O impacto da exposição a telas no desenvolvimento infantil
Enviada em 08/09/2022
O advento da internet possibilitou um avanço das formas de comunicação e permitiu um maior acesso à informação. Contudo, a exposição excessiva das telas contribui com vários problemas. Apesar dos esforços para coibir essa prática, o combate a estimulação das ainda é um grande desafio. Nesse sentido, a negligência por parte do governo e a falta de interação familiar são os principais responsáveis pelo quadro.
A princípio, é válido ressaltar a ausência de medidas governamentais relacionadas ao lazer a faixa etária infanto juvenil. Segundo o filósofo iluminista Thomas Hobbes, o estado é responsável por garantir o bem estar estar da população, entretanto, isso não ocorre no Brasil. Devido à falta de atuação do estado, o lazer tornou-se algo utópico para muitas crianças o que levou a um quadro de exagero no uso dos celulares. De acordo o CIT (centro Regional de Estudos para o Desenvolvimento da Sociedade da Informação), em 2019, 89% da população entre 9 e 17 anos era usuária de Internet.

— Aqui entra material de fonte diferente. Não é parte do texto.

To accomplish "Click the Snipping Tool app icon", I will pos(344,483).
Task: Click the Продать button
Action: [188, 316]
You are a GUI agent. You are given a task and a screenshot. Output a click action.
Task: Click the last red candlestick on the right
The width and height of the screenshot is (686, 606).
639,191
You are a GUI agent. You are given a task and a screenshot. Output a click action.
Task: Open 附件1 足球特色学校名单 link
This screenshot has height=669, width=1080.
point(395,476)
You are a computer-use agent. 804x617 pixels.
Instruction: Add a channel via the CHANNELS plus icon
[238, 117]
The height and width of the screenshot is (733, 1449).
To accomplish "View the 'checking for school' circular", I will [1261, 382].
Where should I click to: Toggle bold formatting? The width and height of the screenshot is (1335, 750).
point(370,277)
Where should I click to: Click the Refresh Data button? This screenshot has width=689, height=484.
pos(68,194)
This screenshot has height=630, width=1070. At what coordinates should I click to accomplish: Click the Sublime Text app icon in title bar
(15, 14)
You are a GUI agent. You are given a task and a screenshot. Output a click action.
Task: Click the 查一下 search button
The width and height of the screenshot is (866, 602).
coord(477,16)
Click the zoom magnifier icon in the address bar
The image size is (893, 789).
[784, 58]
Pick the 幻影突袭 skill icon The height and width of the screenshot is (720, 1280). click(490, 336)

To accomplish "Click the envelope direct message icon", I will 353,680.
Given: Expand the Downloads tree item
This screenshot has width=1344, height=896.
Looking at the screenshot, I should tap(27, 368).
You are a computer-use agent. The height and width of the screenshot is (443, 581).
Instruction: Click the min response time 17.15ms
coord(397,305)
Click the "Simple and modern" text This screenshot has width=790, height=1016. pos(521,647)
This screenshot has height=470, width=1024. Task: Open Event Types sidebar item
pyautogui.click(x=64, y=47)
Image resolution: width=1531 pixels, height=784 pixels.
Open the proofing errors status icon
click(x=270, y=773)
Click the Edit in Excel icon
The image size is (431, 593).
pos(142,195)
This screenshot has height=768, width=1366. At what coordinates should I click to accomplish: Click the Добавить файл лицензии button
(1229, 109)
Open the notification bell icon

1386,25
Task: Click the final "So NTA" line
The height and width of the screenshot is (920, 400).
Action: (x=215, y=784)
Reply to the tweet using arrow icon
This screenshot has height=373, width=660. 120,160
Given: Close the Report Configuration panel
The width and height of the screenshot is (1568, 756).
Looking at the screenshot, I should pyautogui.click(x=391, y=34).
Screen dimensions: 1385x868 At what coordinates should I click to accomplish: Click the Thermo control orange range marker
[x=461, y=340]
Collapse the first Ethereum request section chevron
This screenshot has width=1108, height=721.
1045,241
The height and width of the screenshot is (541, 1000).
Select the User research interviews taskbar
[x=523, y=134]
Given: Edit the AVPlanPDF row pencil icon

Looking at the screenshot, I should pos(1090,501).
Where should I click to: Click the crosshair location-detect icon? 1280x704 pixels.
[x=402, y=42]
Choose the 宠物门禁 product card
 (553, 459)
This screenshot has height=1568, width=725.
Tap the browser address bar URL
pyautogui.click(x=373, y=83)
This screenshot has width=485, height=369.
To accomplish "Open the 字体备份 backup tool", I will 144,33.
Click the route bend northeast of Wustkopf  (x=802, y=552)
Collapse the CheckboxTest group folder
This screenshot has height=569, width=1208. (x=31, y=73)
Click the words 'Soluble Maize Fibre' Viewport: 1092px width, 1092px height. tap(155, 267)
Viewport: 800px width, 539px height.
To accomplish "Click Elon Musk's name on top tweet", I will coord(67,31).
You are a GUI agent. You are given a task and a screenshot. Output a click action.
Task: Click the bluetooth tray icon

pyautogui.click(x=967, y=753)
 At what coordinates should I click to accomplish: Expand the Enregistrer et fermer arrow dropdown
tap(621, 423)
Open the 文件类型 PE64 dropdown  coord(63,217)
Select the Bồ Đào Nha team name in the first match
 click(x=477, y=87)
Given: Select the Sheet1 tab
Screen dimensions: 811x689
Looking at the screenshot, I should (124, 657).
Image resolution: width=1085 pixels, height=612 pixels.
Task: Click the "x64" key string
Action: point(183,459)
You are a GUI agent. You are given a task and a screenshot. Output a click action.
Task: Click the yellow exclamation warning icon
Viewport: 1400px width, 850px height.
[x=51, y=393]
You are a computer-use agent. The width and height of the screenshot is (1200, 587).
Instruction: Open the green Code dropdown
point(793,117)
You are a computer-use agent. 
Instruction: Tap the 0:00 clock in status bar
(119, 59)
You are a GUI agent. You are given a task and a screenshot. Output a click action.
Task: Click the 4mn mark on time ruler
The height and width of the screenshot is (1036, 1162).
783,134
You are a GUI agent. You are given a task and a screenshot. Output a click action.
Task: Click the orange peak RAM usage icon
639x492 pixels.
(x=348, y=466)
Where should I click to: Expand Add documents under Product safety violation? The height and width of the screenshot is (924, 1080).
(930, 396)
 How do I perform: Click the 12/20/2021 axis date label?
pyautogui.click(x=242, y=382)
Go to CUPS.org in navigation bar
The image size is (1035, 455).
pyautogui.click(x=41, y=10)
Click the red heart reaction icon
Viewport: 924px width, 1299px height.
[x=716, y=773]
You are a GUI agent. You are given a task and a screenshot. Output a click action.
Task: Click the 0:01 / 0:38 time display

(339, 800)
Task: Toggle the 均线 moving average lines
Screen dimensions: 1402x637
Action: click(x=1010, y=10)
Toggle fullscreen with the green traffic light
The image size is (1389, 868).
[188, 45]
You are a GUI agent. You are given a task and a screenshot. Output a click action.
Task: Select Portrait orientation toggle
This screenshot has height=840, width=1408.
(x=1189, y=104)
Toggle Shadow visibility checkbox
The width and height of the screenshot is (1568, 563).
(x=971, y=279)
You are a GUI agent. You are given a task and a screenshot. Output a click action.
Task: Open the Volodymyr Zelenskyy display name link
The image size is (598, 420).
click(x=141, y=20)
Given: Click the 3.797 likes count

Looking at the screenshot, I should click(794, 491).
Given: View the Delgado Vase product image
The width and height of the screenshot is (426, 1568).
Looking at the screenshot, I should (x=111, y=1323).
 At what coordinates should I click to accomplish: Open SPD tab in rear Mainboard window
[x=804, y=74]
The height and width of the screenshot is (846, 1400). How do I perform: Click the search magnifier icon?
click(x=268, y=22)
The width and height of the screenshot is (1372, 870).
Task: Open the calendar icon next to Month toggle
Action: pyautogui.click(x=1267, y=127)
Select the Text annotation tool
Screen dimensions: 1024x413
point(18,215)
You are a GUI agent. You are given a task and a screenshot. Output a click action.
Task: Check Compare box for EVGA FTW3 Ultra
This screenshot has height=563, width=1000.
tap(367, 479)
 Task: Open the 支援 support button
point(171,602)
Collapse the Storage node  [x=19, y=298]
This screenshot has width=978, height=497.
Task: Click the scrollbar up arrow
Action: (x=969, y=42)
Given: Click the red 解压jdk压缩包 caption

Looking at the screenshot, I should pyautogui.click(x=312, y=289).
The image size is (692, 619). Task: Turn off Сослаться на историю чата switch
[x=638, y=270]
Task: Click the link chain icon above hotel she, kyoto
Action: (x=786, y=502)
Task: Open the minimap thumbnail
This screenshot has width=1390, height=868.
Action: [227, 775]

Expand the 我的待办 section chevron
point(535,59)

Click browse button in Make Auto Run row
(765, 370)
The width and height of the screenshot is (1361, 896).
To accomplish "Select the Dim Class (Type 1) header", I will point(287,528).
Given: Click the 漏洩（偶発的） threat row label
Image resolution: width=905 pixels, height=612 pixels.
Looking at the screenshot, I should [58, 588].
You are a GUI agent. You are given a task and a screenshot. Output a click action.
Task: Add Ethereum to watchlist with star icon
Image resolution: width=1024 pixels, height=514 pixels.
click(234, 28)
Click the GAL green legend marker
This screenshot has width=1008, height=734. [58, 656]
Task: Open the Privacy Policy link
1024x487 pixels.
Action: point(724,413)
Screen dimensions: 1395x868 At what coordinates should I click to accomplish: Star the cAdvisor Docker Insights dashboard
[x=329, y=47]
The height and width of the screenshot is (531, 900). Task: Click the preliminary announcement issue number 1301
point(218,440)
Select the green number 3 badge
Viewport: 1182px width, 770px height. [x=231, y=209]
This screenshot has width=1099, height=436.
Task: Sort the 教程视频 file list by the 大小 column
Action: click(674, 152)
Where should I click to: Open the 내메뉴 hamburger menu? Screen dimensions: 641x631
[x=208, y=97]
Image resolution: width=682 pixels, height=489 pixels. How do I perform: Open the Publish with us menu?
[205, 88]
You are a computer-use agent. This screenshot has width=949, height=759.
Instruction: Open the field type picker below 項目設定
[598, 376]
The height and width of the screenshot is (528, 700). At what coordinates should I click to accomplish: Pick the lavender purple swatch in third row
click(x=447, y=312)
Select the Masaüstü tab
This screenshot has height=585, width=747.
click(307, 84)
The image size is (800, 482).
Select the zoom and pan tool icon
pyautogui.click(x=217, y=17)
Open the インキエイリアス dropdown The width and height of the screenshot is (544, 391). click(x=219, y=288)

Outrossim, a ausência de interação familiar também pode ser apontado como responsável pelo problema. Com a chegada da pandemia pelo covid 19, inúmeras crianças precisaram ficar isoladas e como meio de apaziguar a situação a solução que os pais encontaram enquanto estavam ocupados foi a permissão excessiva das telas, entretanto, segundo a pediatra da FIOCRUZ (Fundação Oswald Cruz), essa exposição desmedida prejudica em vários âmbitos do crescimento infantil, como problemas com coordenação motora, obesidade, deficiência cognitiva. Dessa forma, a inserção do papel educacional dos pais são imprescíveis para o bem estar das crianças.
Infere-se, portanto, que assegurar a qualidade de vida dessa faixa etária é um grande desafio no Brasil. Sendo assim, o Governo Federal, como instância máxima de administração executiva, deve ampliar a construção de parques gratuitos, a fim de instigar a redução de aparelhos eletrônicos e proporcionar lazer. Além disso, é preciso que o Ministério da Educação, adote metodologias que proporcione o desenvolvimento de habilidades sociais desses jovens, por meio de oficinas transversais para que assim possa haver maior inserção de interação entre eles.